First, when I say “reinforcement learning” I don’t necessarily mean the type of RL algorithms that exist today. I just mean something that is designed to perform well (in some sense) in the face of uncertainty about the environment.

That is broad enough to include Bayesianism. I think you are imagining a narrower class of algorithms that can achieve some property like asymptotic optimality. Agree that this narrower class is much broader than current RL, though.

Second, even existing RL algorithms are not pure trial-and-error. For example, posterior sampling maintains a belief state about the environment and runs the optimal policy for some environment sampled from the belief state. So, if the belief state “knows” that something is a bad/good idea then the algorithm doesn’t need to actually try it.

I agree that if it knows for sure that it isn’t in some environment then it doesn’t need to test anything to perform well in that environment. But what if there is a 5% chance that the environment is such that nuclear war is good (e.g. because it eliminates other forms of destructive technology for a long time)? Then this AI would start nuclear war with 5% probability per learning epoch. This is not pure trial-and-error but it is trial-and-error in an important relevant sense.

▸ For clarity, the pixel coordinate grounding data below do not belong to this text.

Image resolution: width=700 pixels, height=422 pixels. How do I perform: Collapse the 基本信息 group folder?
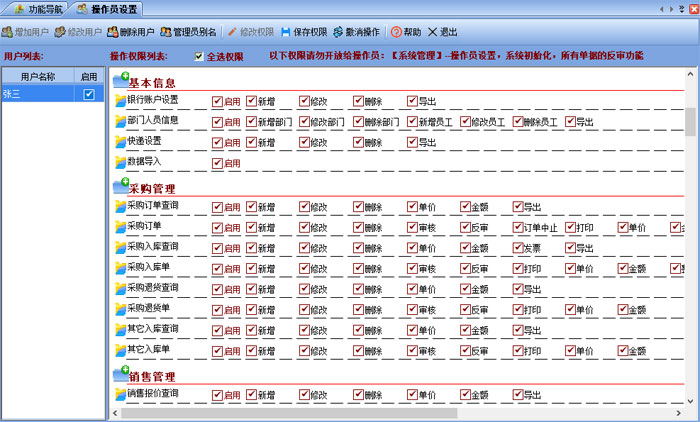[122, 80]
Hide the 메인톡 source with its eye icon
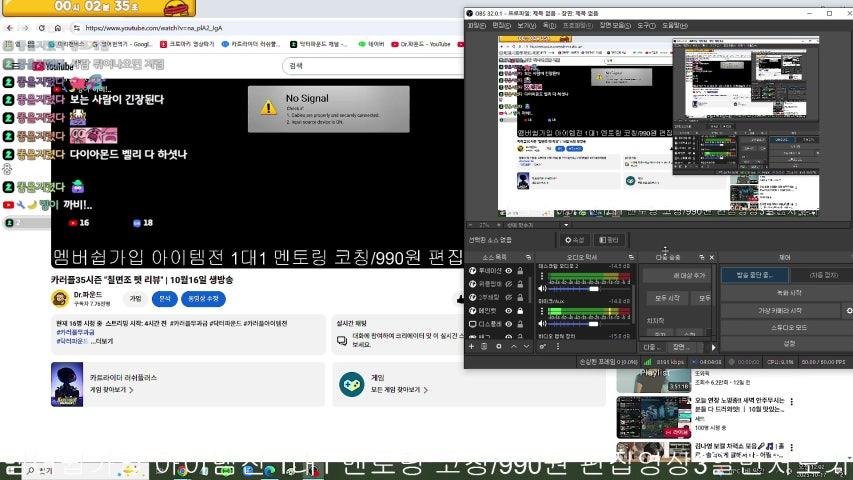The image size is (853, 480). click(x=508, y=309)
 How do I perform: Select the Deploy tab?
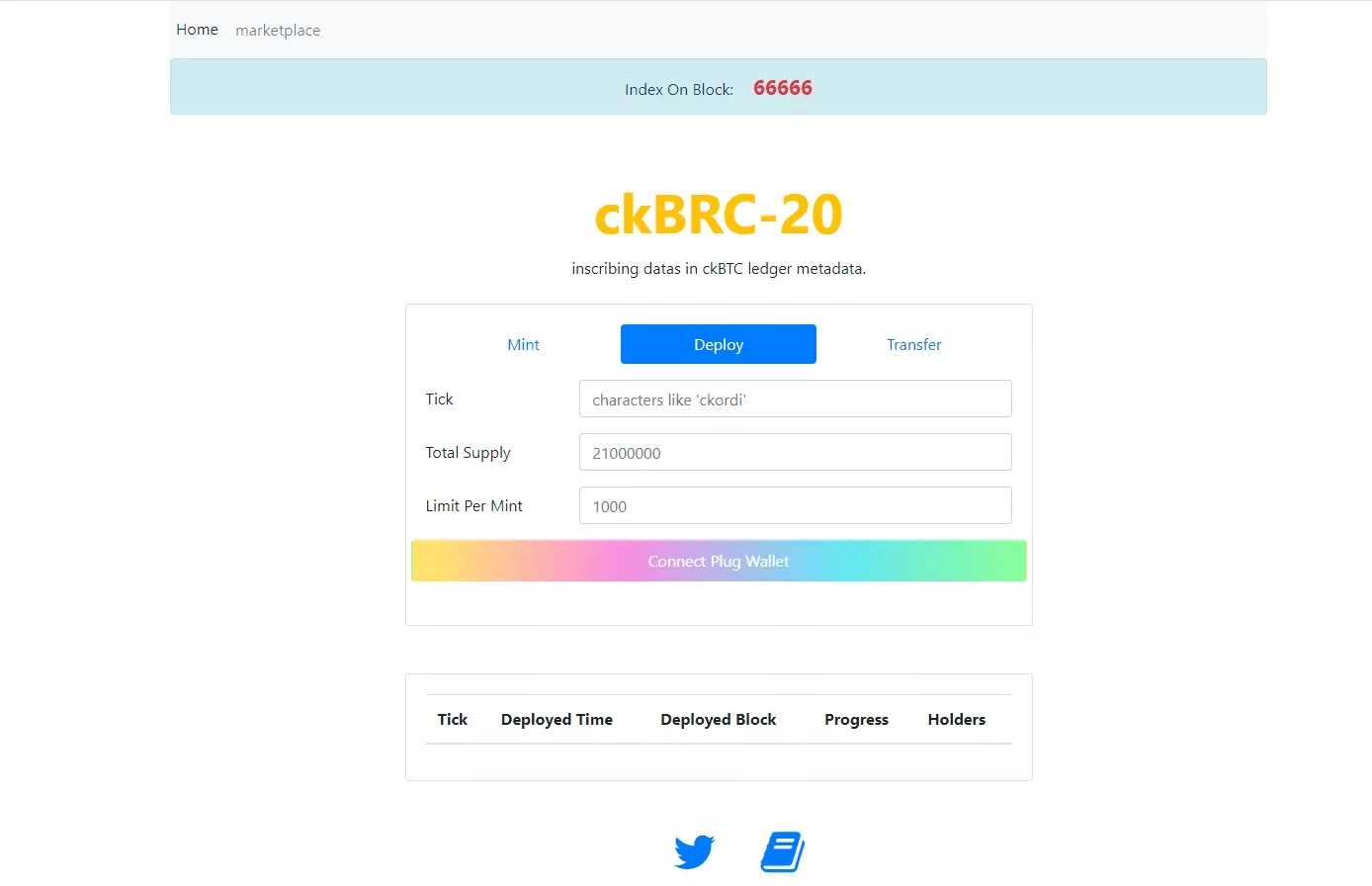click(718, 344)
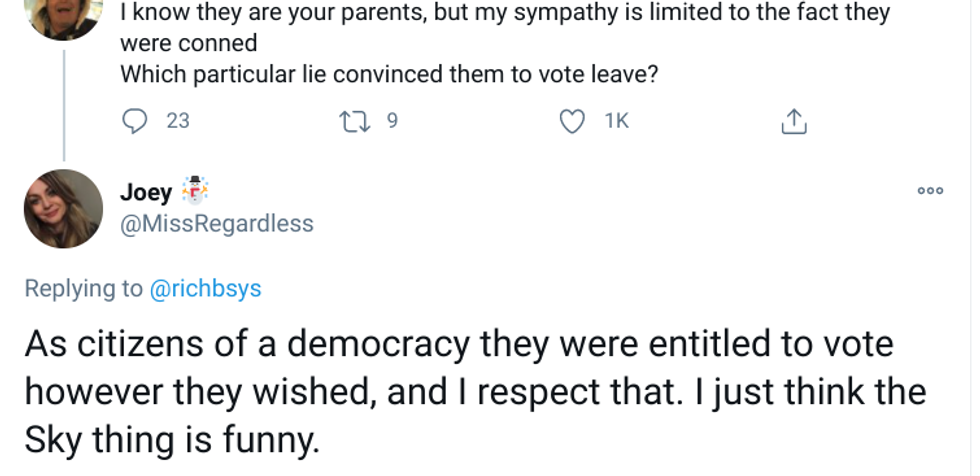Click the partial avatar of the top tweet
The image size is (980, 476).
pos(63,17)
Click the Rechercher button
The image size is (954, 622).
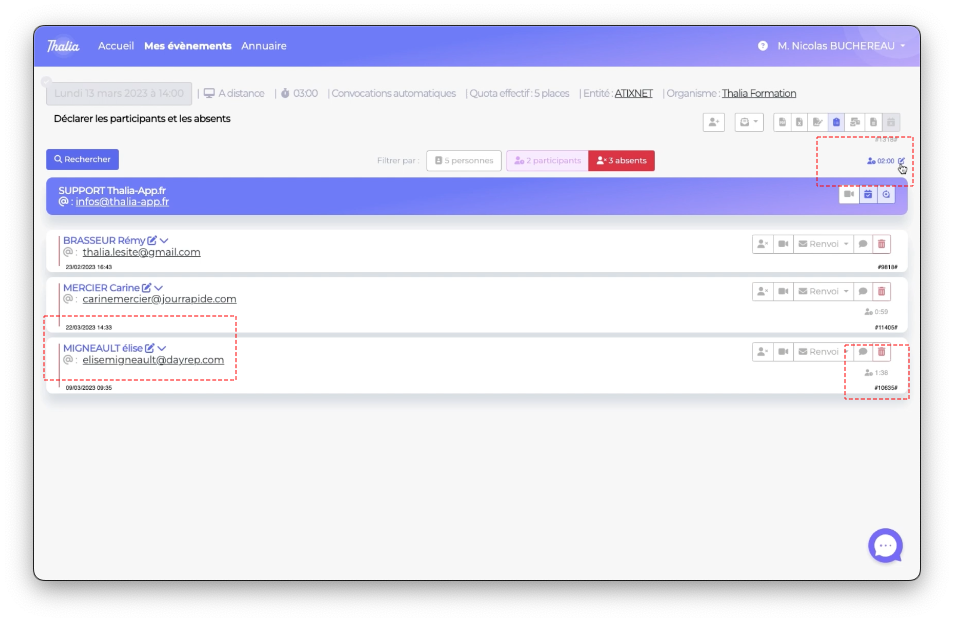tap(82, 159)
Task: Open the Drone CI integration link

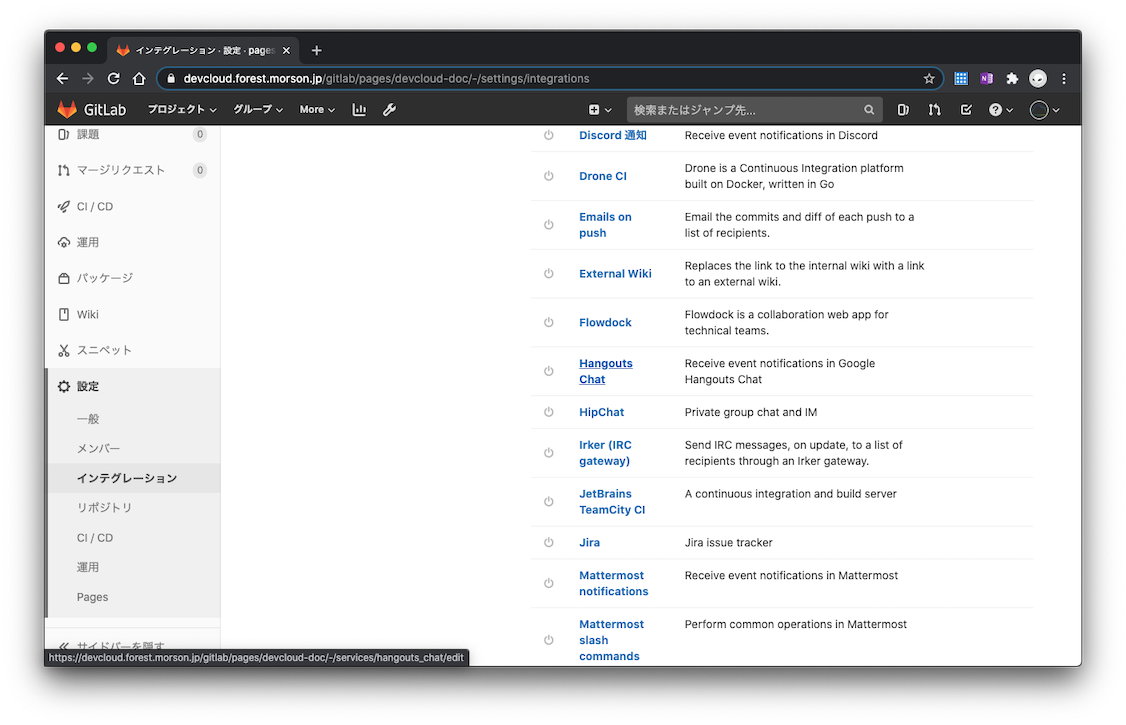Action: 602,176
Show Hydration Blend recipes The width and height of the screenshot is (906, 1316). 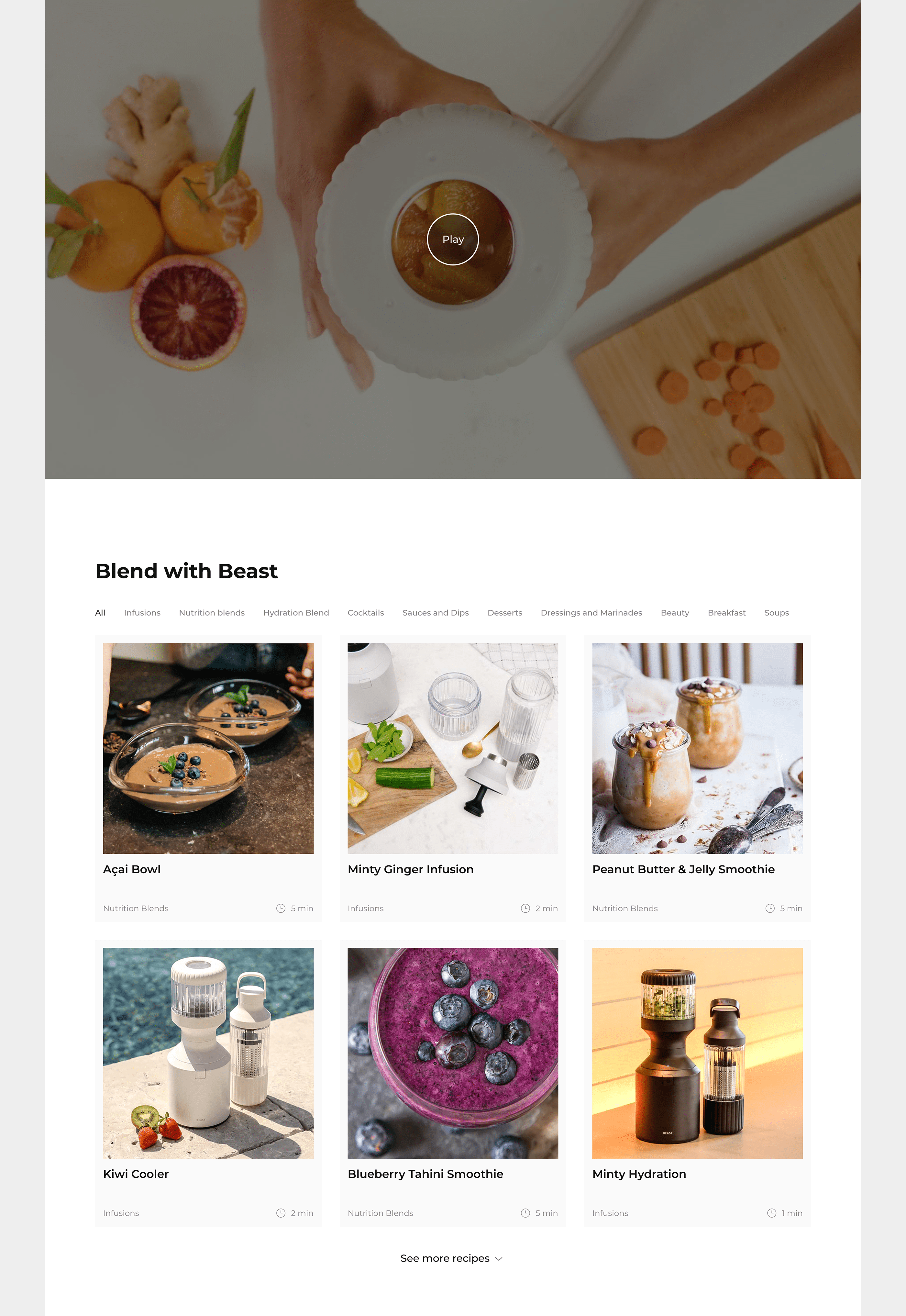point(296,613)

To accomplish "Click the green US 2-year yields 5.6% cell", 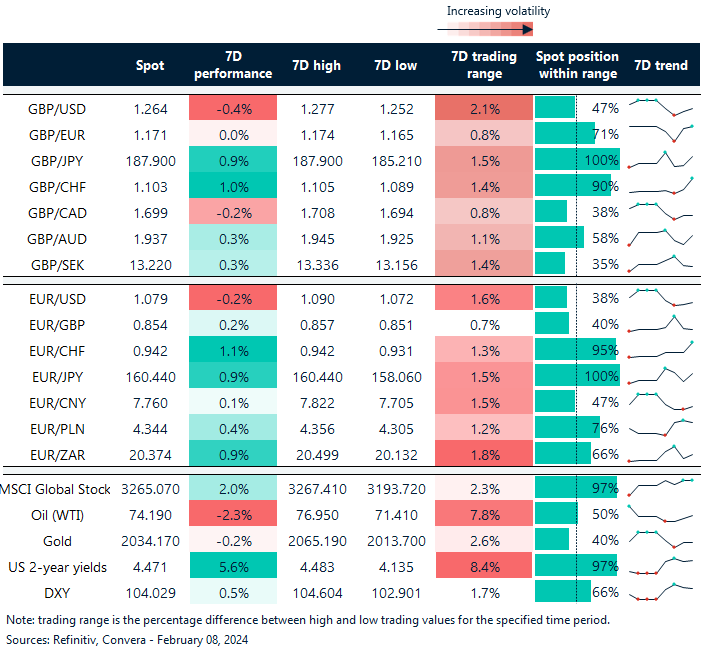I will coord(232,566).
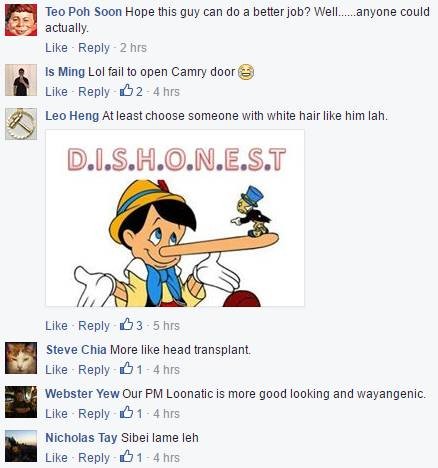
Task: Reply to Steve Chia's comment
Action: pos(94,370)
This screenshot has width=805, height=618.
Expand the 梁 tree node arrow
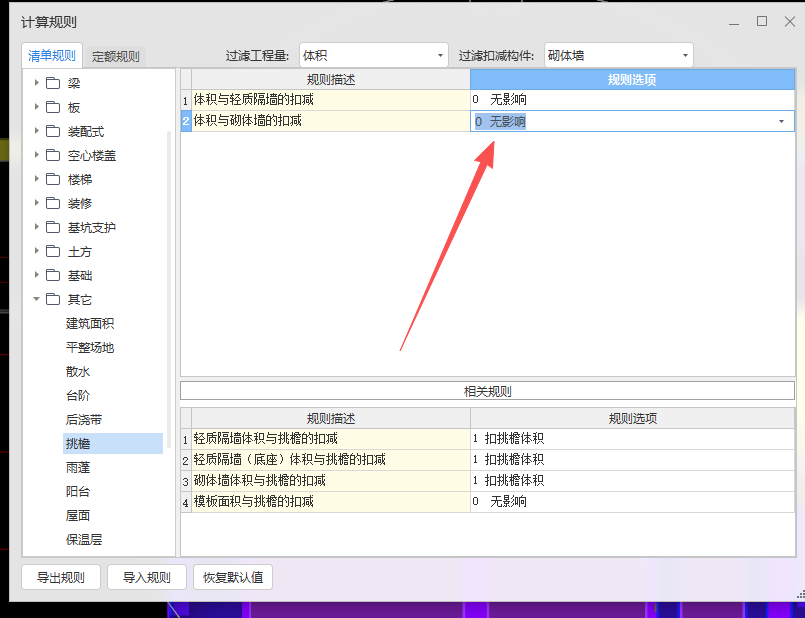36,83
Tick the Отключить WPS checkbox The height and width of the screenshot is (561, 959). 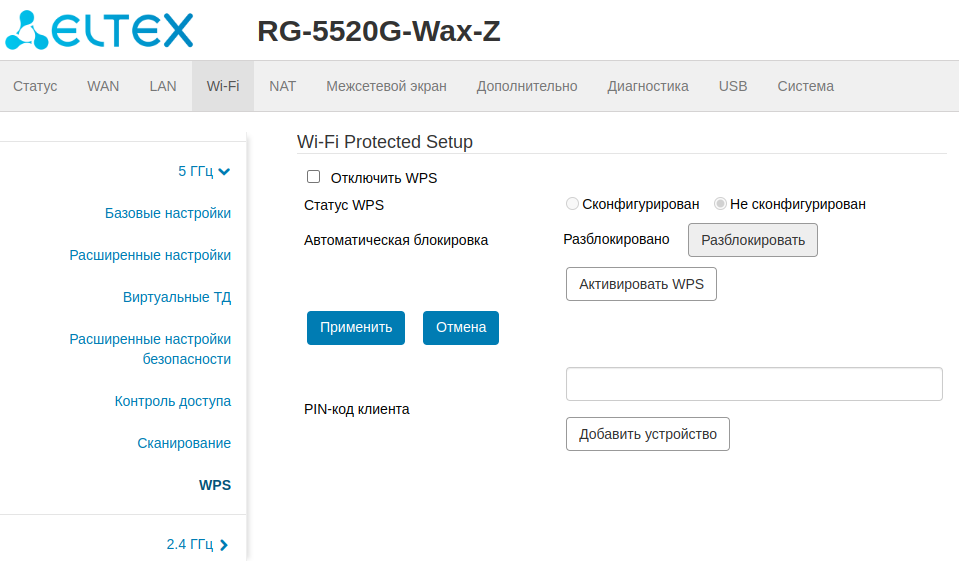point(314,177)
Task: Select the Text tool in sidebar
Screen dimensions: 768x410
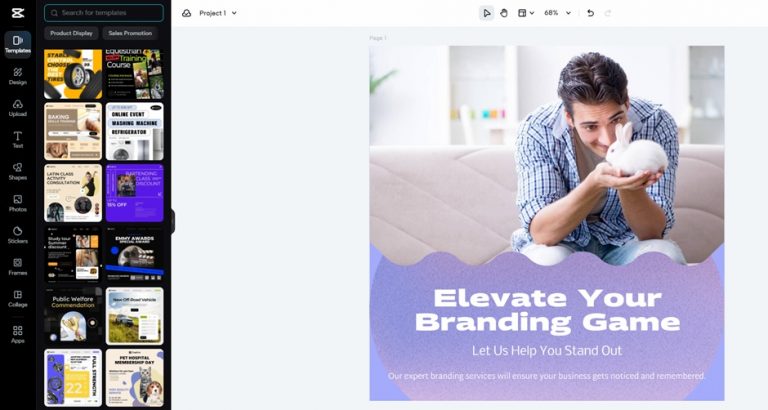Action: coord(18,140)
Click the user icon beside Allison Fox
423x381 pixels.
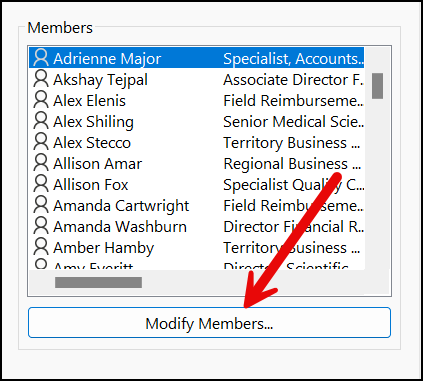(41, 184)
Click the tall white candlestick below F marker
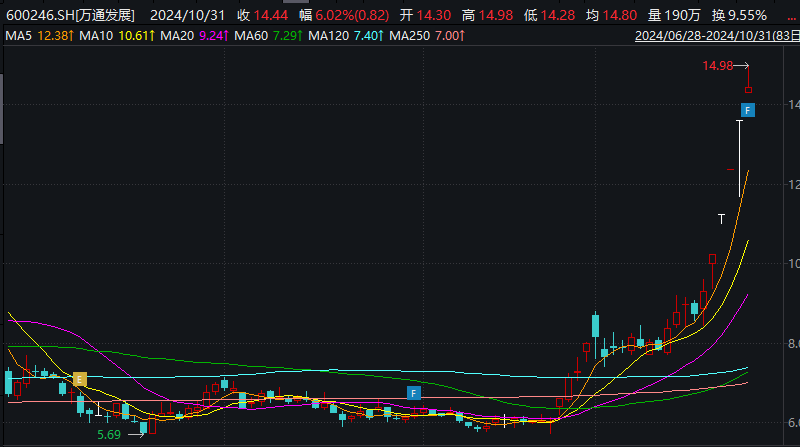 point(739,158)
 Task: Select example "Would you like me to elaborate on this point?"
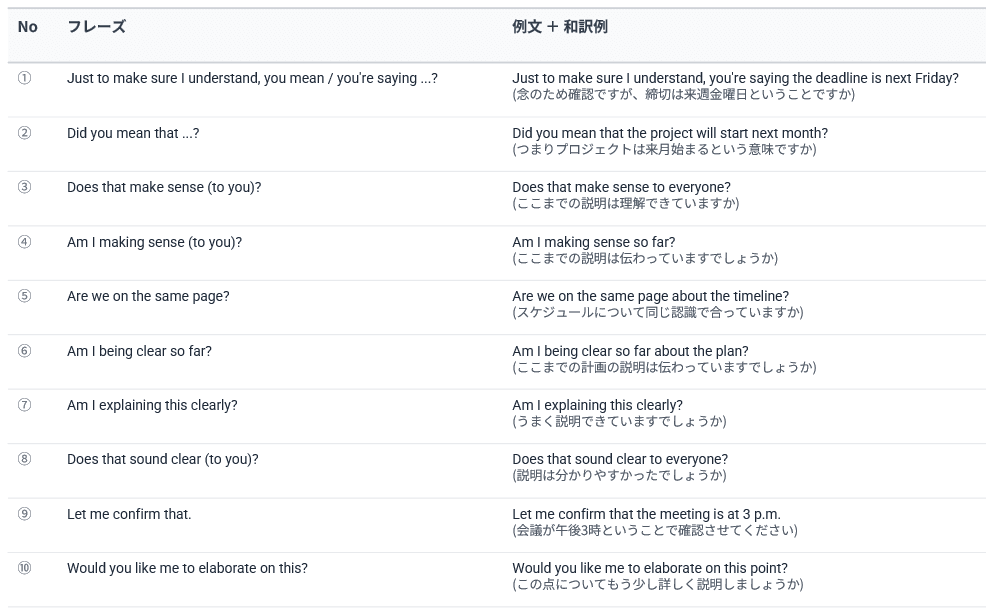pos(649,568)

What I’m trying to formalize is, what kind of environments allow this to happen consistently, i.e. being able to acquire enough knowledge to deal with a trap before you arrive at the trap.

This seems like an interesting research approach and I don’t object to it. I would object to thinking that algorithms that only handle this class of environments are safe to run in our world (which I expect is not of this form). To be clear, while I expect that a Bayesian-ish agent has a good chance to avoid very bad outcomes using the knowledge it has, I don’t think anything that attains asymptotic optimality will be useful while avoiding very bad outcomes with decent probability.

reply

by Vadim Kosoy 11 days ago | link

Actually, I am including Bayesianism in “reinforcement learning” in the broad sense, although I am also advocating for some form of asymptotic optimality (importantly, it is not asymptotic in time like often done in the literature, but asymptotic in the time discount parameter; otherwise you give up on most of the utility, like you pointed out in an earlier discussion we had).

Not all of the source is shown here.